▸ Exercise objective
Return every line of the records below that contains the word "This", matching case exactly.
* BEGIN Supplied material *
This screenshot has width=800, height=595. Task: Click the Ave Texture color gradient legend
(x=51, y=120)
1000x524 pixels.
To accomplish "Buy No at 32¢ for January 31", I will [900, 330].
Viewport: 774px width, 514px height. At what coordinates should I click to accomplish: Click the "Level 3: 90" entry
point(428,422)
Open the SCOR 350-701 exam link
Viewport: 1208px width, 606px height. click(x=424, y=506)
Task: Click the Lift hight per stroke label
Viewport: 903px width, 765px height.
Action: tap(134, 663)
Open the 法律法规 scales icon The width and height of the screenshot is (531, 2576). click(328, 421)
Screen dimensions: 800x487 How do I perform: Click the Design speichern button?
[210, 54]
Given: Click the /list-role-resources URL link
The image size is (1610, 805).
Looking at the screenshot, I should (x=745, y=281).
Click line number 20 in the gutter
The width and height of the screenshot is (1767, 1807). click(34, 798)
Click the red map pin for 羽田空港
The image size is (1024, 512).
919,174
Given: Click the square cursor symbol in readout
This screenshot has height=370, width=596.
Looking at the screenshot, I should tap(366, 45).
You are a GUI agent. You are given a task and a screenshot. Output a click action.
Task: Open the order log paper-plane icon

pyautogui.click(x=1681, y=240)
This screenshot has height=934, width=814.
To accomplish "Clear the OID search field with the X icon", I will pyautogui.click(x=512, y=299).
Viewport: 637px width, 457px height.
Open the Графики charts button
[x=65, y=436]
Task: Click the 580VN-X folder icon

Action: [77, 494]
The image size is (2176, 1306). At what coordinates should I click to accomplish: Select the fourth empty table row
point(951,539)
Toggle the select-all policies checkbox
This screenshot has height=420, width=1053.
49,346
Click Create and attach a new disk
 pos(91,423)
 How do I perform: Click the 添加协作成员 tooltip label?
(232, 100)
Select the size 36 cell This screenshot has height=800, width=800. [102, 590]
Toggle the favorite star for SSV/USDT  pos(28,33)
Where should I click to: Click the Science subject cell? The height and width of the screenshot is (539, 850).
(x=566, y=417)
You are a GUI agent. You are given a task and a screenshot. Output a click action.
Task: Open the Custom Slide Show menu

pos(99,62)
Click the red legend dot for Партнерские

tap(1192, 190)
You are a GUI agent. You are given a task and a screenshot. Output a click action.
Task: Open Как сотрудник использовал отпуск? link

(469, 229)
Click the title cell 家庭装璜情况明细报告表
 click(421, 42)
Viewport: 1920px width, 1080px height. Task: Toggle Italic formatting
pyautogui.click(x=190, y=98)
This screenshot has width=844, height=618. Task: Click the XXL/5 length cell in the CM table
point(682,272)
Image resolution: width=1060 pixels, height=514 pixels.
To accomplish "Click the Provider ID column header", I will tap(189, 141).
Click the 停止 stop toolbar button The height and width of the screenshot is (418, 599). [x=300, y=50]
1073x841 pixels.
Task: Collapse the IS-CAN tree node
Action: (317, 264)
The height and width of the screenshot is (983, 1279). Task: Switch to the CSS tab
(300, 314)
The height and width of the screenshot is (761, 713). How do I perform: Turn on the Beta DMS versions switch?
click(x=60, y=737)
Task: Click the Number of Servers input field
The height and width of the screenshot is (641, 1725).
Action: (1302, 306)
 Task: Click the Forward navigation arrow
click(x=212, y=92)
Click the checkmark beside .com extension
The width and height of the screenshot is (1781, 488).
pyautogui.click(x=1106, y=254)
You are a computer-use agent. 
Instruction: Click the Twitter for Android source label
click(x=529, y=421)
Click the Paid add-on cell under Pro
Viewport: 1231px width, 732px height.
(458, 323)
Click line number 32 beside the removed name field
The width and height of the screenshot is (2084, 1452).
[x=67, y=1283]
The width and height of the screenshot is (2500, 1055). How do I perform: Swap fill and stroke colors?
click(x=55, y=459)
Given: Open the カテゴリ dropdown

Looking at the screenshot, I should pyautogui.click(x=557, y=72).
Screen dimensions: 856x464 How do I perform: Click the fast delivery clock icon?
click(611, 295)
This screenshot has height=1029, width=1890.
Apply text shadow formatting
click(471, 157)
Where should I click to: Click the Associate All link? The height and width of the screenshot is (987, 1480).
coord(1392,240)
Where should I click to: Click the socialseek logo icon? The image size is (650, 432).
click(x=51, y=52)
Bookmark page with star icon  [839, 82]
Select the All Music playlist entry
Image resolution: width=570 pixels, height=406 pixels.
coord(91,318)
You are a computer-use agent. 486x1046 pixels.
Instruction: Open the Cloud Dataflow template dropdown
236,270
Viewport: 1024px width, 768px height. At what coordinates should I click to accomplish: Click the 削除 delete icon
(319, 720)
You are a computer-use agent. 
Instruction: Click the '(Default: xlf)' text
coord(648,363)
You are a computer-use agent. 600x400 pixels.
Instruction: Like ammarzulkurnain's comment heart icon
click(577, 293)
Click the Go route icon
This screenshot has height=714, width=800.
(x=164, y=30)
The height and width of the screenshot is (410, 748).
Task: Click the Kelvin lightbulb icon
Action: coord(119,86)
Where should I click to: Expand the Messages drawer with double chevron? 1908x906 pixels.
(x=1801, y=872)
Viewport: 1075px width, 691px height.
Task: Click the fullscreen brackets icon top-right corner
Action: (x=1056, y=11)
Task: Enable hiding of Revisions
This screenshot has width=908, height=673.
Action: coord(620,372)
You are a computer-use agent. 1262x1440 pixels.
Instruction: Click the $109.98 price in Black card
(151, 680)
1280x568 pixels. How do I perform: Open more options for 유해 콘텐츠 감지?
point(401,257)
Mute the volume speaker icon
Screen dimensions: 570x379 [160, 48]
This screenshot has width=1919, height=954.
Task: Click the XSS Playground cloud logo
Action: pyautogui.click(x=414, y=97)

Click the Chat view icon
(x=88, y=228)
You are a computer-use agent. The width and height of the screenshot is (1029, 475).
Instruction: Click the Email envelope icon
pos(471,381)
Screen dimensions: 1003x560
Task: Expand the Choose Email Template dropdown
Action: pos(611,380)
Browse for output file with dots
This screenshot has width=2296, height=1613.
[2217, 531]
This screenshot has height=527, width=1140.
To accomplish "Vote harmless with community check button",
* END Supplied material *
▸ Output
This screenshot has width=800, height=595. Task: Click the Ave Texture color gradient legend
This screenshot has height=370, width=596.
This screenshot has height=934, width=814.
This screenshot has height=420, width=1053.
Select the size 36 cell This screenshot has height=800, width=800. [102, 590]
This screenshot has width=844, height=618. Task: Click the XXL/5 length cell in the CM table
This screenshot has height=1029, width=1890.
This screenshot has height=714, width=800.
This screenshot has width=908, height=673.
This screenshot has width=1919, height=954.
This screenshot has width=2296, height=1613.
This screenshot has height=527, width=1140.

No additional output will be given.